One of the most notable works of the evening was the graffitied sculpture of a woman made out of paper mache and U.S. Postal Service Priority Mail stickers by Matt Lu '03. Lu incorporated a keen sense of color and space into this piece. His other two installation - sculptures, which included a human-fetus form floating in air and a human body with tangled wires and disassembled limbs, were provocative, but aesthetically unappealing.

A large oil painting by Rachel Weber '03 with several nude human forms, akin to the Tahitian objects of Gauguin's affection, was not especially notable for the artist's technical talent, but of her keen sense of form placement and positioning. Like an intuitive theater director, Weber placed the figures to successfully depict many interpersonal relationships in families and communities.

Jane Ro's '03 painting of a nude young girl conveyed the same sense of sexual naivete, curiosity and fear that is evident in Munch's "Adolescent." The painting frames around the form isolate her even more in a very symbolic way which many could relate.

A blue nocturnal piece by Natasha Bowdoin '03 of a nude form in a chair appeared to be heavily influenced by El Greco, because of the model's elongated form, and Picasso, with the model in a pose quite similar to Picasso's slumped guitarist. The work lacked a strong sense of originality, but it did depict Bowdoin's impressive eye for color.
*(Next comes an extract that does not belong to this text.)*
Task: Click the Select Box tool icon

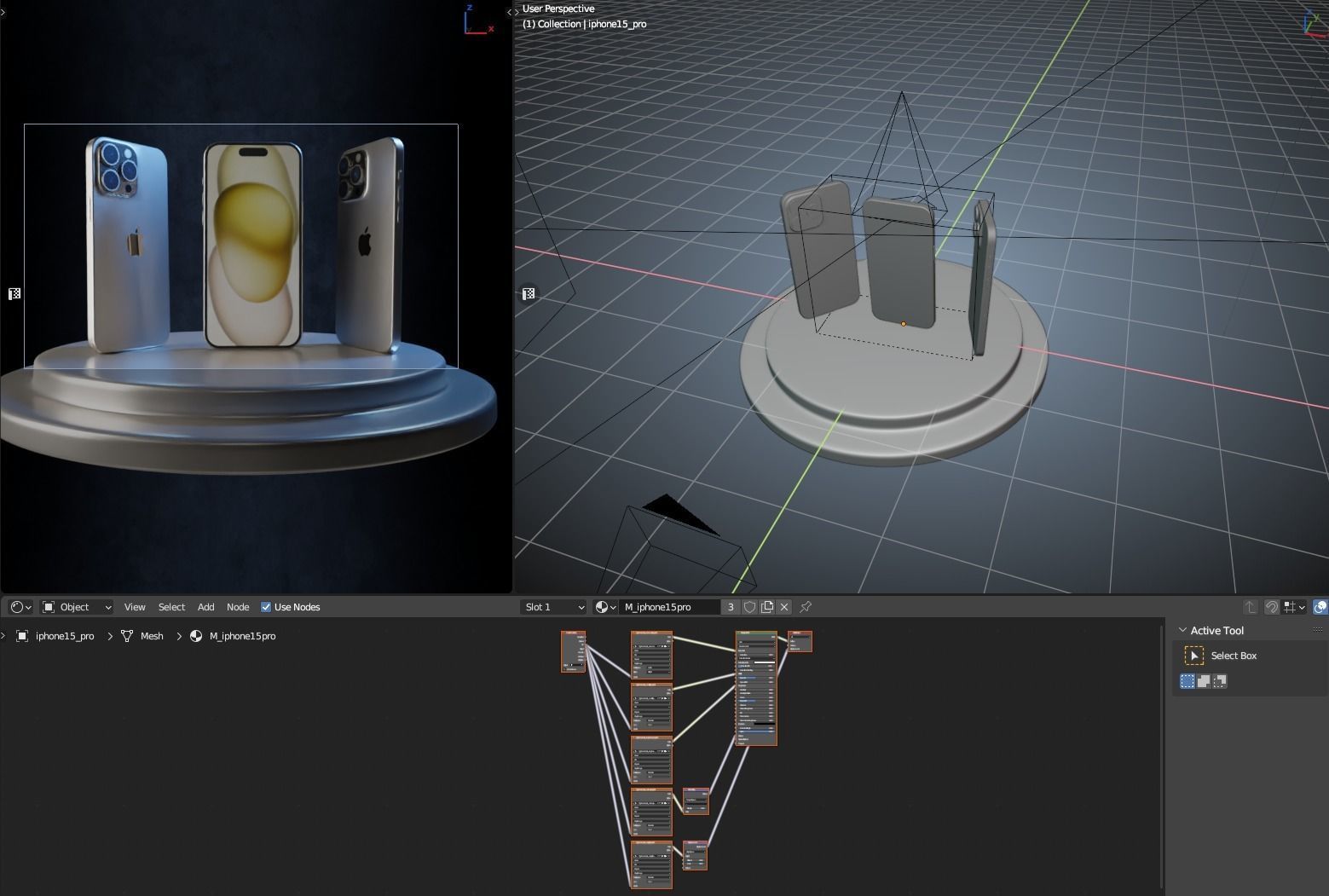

Several works by Tam Le '03 were tied together by themes of isolation and hope. His oil painting of a notably small figure kneeling as the sun rises in the looming background portrays both the "boy who is lost in the emotions that encompass him," as the artist describes himself in the show's program, and the man who has lost his childish naivete and must face his own sense of mortality and insignificance in the universe. His painting of a naked prisoner sitting, half-illuminated by a ray of sunlight, depicts a very similar theme. Le's works were perhaps the most poetic and emotionally vulnerable pieces of the entire exhibit.
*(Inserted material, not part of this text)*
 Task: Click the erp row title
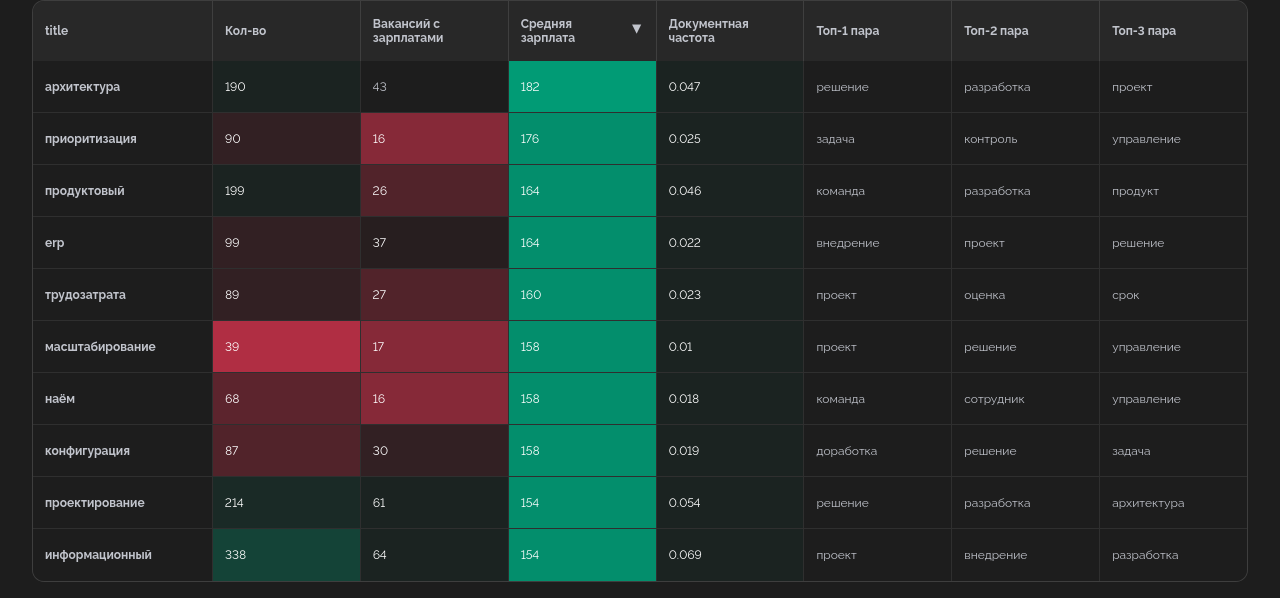(x=54, y=243)
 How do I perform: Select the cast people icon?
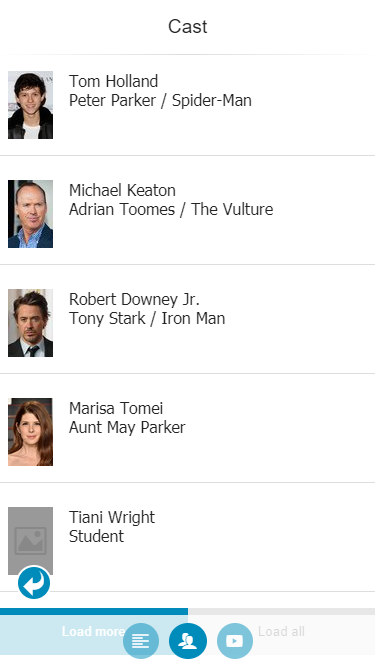188,641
Another expressive painter whose works were on exhibit that day was Abraham Storer '03. His self-portrait looking into a bathroom mirror against a long row of sinks conveyed a similar sense of self-reflection and isolation. The juxtaposition of the almost adolescent figure with a second self-portrait of himself with facial hair indicates the artist's coming-of-age and his commencement and entrance into the "real world." His fallen boxer paintings might convey a fear of failure outside the walls of Brandeis.

The Senior Studio Show must have seemed like the closing of a chapter for the student artists whose works were exhibited. The lost and contemplative expression of Storer's figure as he stares at himself in the mirror perhaps captures the essence of the entire exhibit, in which students presented their best works, reflecting on their pasts and looking ahead into the future.